TASK PROMPT:
Identify each line below that contains the string "size", matching case exactly, and copy those lines.

AVAILABLE RECORDS:
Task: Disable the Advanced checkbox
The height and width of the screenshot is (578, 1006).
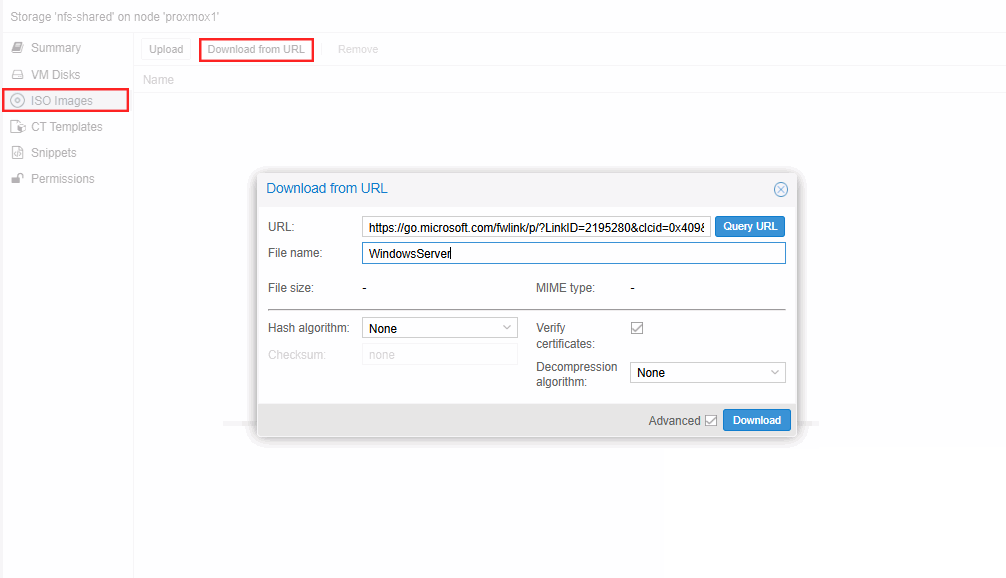Action: point(711,421)
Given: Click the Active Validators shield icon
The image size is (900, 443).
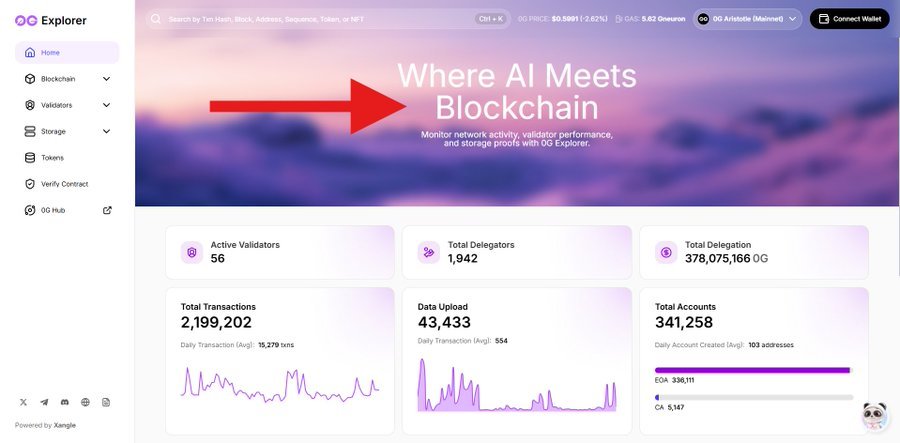Looking at the screenshot, I should pos(192,252).
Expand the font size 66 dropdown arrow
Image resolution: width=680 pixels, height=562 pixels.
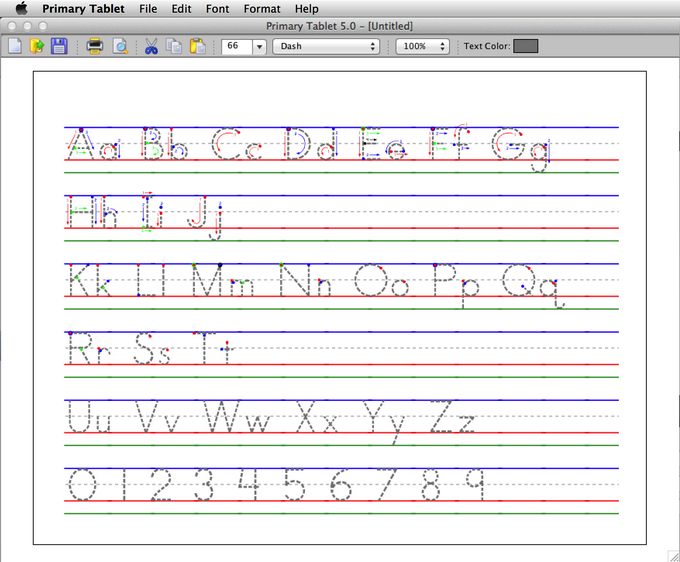pyautogui.click(x=259, y=46)
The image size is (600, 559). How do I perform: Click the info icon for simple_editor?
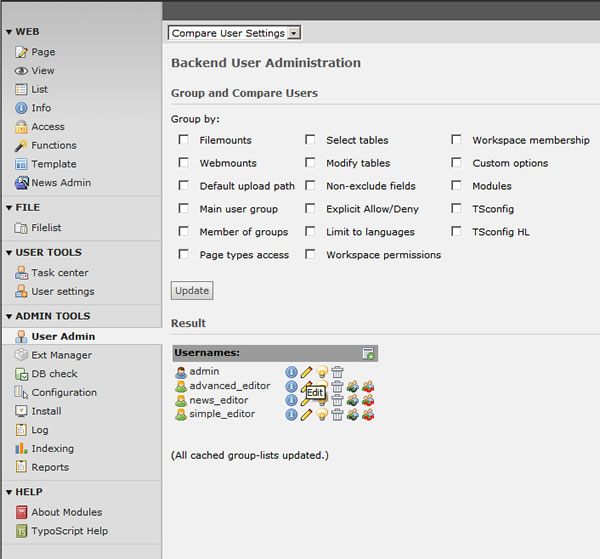[292, 414]
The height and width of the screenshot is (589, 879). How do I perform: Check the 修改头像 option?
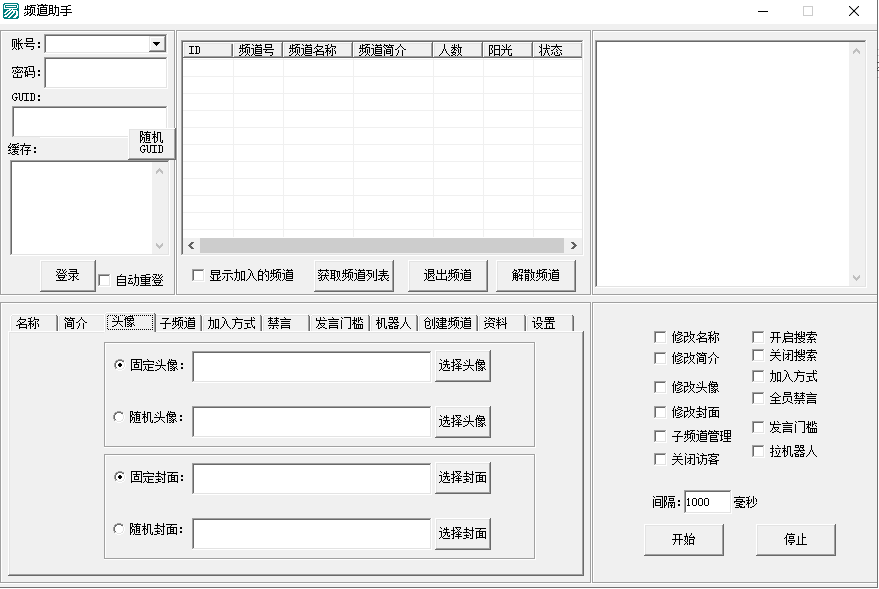click(660, 387)
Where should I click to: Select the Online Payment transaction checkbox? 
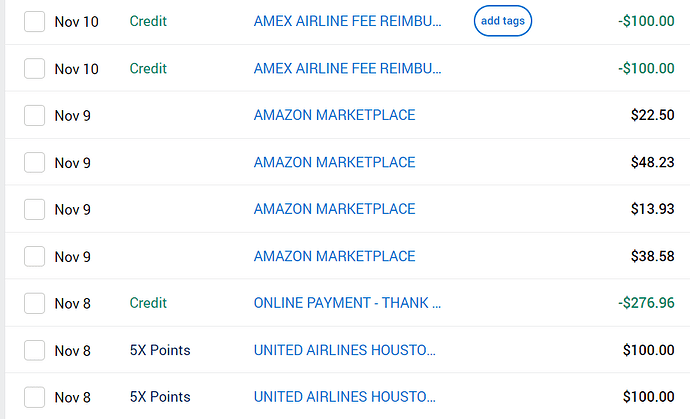(34, 303)
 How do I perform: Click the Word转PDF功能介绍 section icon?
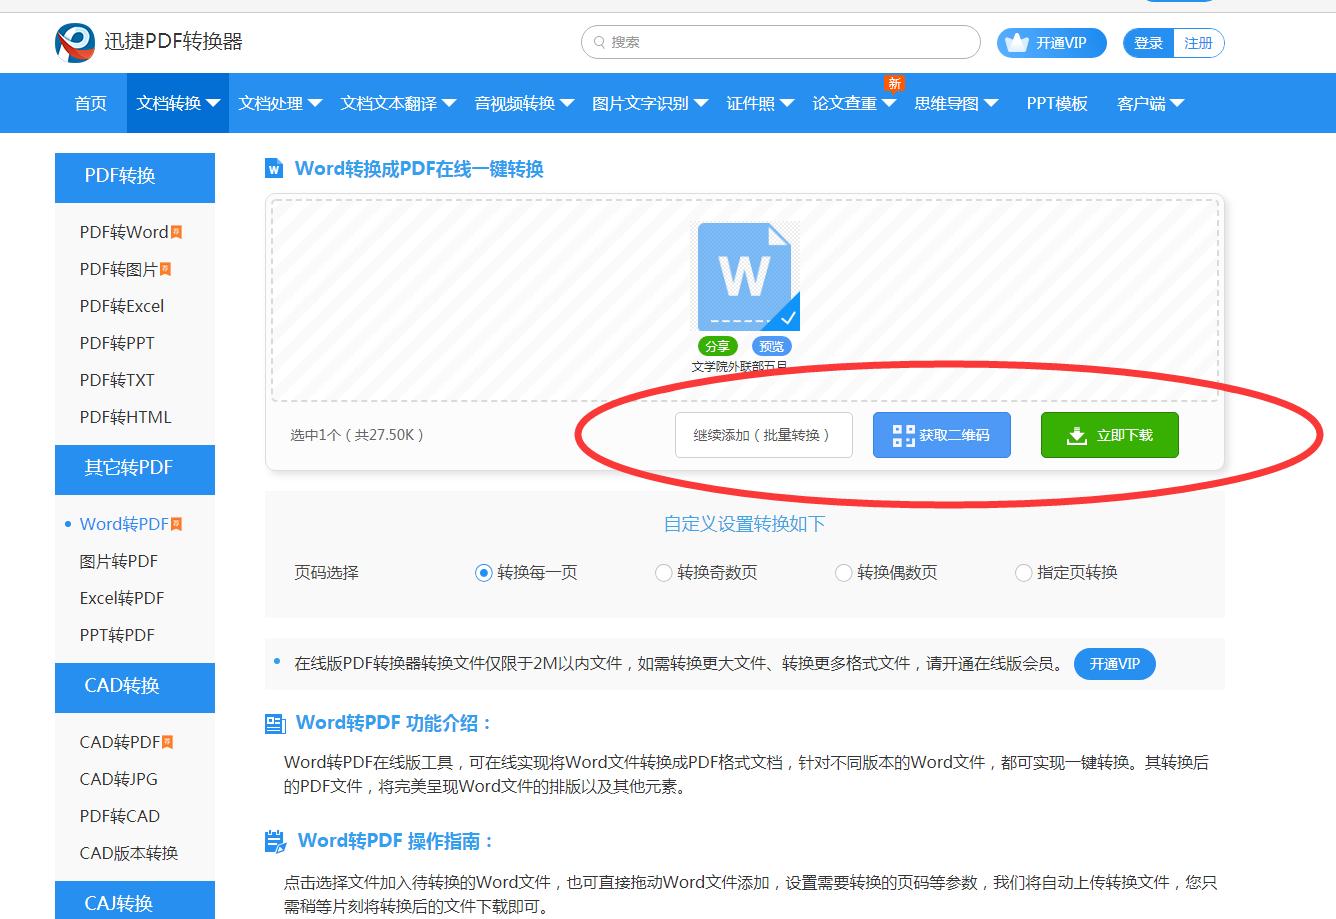click(274, 722)
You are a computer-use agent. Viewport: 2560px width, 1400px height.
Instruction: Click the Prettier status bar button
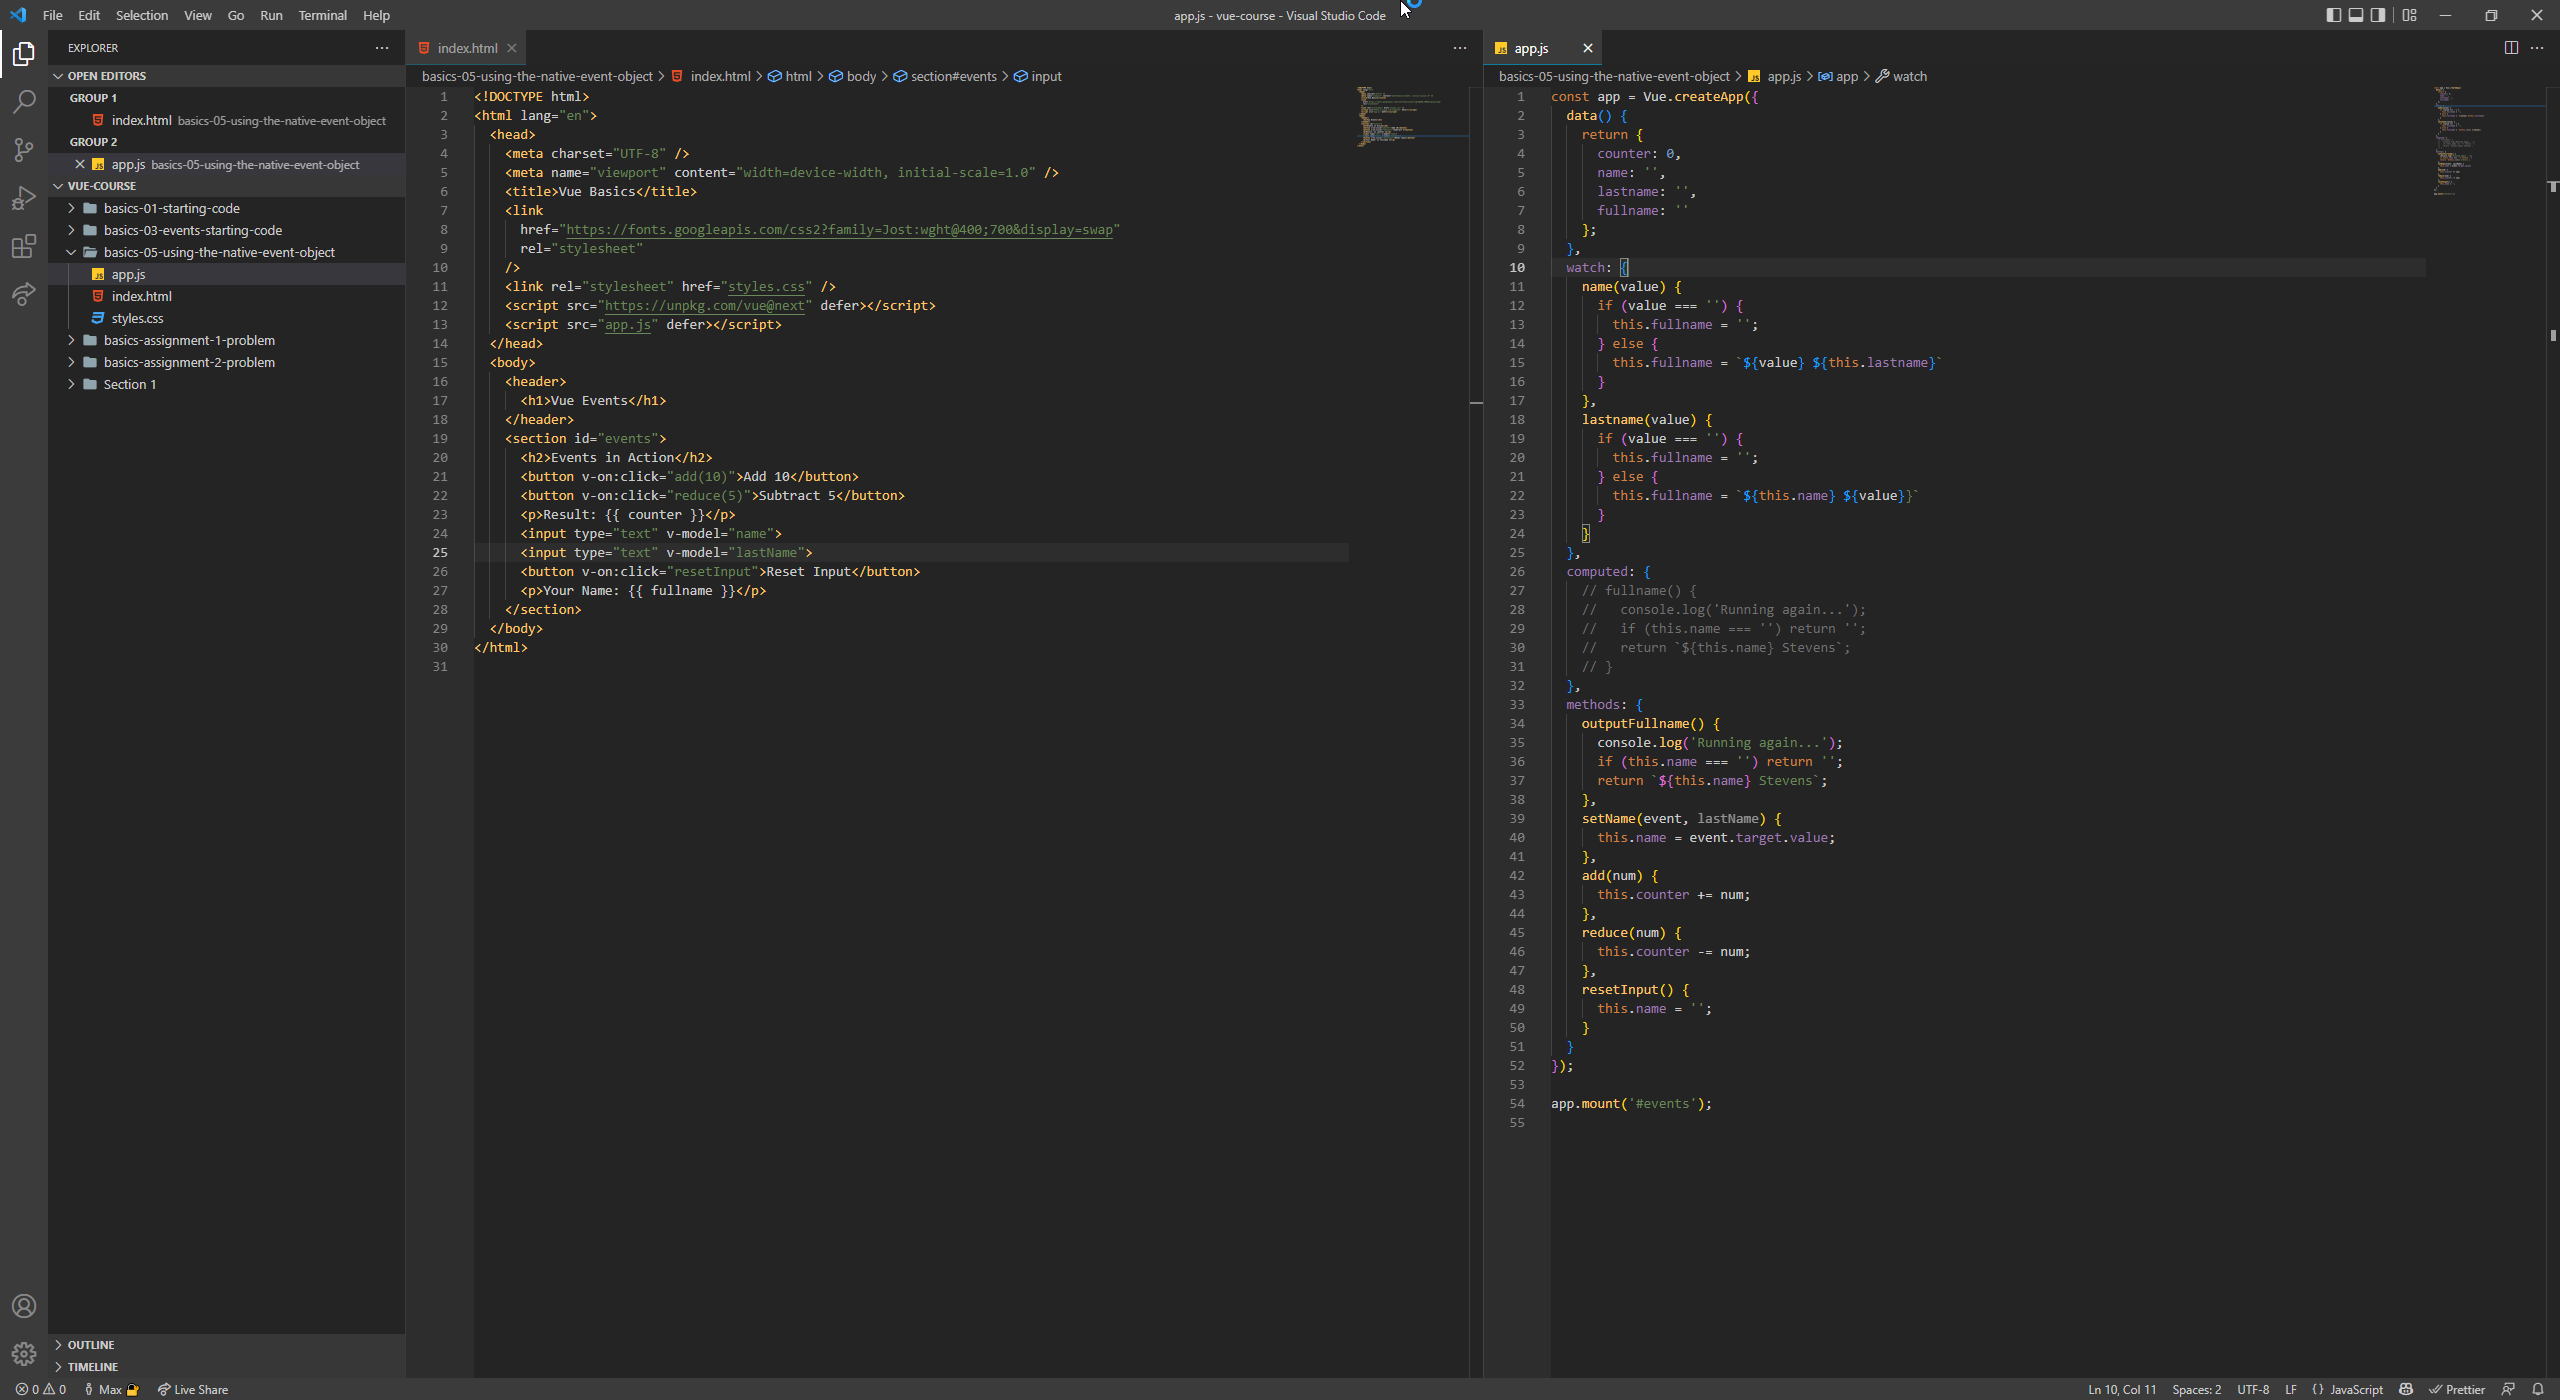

COMPLETED TASK:
The image size is (900, 443).
Expand the font size 66 dropdown arrow
The image size is (600, 559). How do I perform: Click the info icon for simple_editor?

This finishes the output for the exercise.